El misterio de la Encarnación que hoy celebramos indica el comienzo de la vida humana del Unigénito de Dios. Lo ocurrido hace dos mil años en Nazaret conllevó un doble ocultamiento. El primero consiste en que el sol se convierte en una pequeña bombilla; Aquél que es eterno e inmenso asume una diminuta naturaleza creada. El salto del infinito más absoluto al finito más pequeño e indefenso en el seno de María.

La experiencia humana de infinito más accesible a todos podría ser la de contemplar las estrellas en una noche despejada y lejos de la civilización para evitar la contaminación lumínica; y tumbado en el suelo te dejas abrazar por el universo que contemplas, los millones y millones de estrellas, su frío aspecto, su imponente lejanía. Ese abismo de infinita grandeza te hace consciente al mismo tiempo de tu propia pequeñez, de vivir en algo mucho menor que un grano de arena flotando en el aire. Y experimentas a su vez el abismo de finitud de tu propia existencia: eres una criatura realmente pequeña y breve, un instante imperceptible al lado de aquellos gigantes luminosos infinitamente lejanos que llevan millones y millones de años allí.

Hablemos del segundo ocultamiento, que nos es mucho más accesible, aunque no menos misterioso. Me refiero al momento mismo de la concepción. La Virgen María dijo que sí al anuncio del ángel: «He aquí la esclava del Señor; hágase en mí según tu palabra». Entonces, por obra y gracia del Espíritu Santo y cumpliendo la profecía de Isaías, el Verbo de Dios se hizo carne en las entrañas de la humilde nazarena. Así estableció su morada en la tierra: en un óvulo fecundado en el seno de María.

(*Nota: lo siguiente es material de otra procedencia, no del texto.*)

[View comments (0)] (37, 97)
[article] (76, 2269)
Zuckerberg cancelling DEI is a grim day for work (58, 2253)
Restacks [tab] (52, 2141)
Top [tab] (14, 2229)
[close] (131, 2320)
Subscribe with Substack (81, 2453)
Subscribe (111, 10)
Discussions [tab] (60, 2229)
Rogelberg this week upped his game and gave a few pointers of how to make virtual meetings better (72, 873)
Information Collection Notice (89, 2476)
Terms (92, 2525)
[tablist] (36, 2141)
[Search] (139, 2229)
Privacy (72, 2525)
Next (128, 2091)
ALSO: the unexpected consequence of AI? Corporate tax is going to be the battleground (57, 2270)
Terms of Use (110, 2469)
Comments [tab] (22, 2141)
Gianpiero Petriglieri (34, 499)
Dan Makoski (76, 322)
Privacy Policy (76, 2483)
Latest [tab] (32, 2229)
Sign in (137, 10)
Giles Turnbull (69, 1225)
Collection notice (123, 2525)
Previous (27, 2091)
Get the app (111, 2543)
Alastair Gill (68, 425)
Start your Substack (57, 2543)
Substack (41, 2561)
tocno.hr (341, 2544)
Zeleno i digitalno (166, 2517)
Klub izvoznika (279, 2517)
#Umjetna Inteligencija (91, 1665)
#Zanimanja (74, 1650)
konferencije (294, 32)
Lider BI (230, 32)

Es un momento invisible al ojo humano, muy oculto. Incluso para la mujer que concibe, ese momento exacto en que aparece una nueva persona en su seno resulta desconocido. En María se produjo en el instante mismo de su «sí». Pero el resto de mujeres no conocen el instante exacto de la concepción, aunque en realidad sí lo haya. Se manejan fechas aproximadas, pero en tiempo posterior a la relación conyugal sólo a través de la tecnología actual se podría detectar el momento mismo de la fecundación.

Todos los seres humanos hemos tenido un comienzo así: venimos a la existencia en el momento de la concepción. El instante antes de esa concepción no somos nada; pero tras la concepción, ya lo somos todo. En Jesús el proceso tiene un movimiento inverso: el instante antes lo es Todo infinito; el instante después, disminuye infinitamente hasta el tamaño de un óvulo fecundado. Esta Encarnación de Dios, origen del Evangelio, revela lo que tiene de divino cada concepción humana.

Y hoy más que nunca hay que recordar el don divino de cada vida humana, que comienza con el instante de su concepción. Resulta contradictorio, por no decir esquizofrénico, que coincidan al mismo tiempo unos avances tecnológicos tan clarificadores sobre el comienzo de la vida humana y al mismo tiempo se oculte esa verdad evidentísima por intereses ideológicos también más que evidentes. ¿No estamos en la era en que la ciencia nos guía hacia una nueva humanidad más perfecta? ¡Pero si se niega sistemáticamente lo que evidencia la misma ciencia! Ésta es la prueba que condena las ideologías contrarias a la vida humana: ahí están los estudios biológicos y genéticos, al os que se han de añadir otras muchas disciplinas: nos permiten asomarnos cada vez con mayor precisión al misterioso don de la vida, su comunicación y su origen. Es maravilloso saber que el ADN —nuestro DNI biológico—, lo más genuino que tiene cada una de las personas que habitamos este mundo, se da en ese momento oculto a nuestros ojos. ¡En la concepción ya lo somos todo! Tan sólo necesitamos tiempo para desarrollarlo. ¡Viva la vida! ¡Y viva la Vida, que se ha encarnado en María!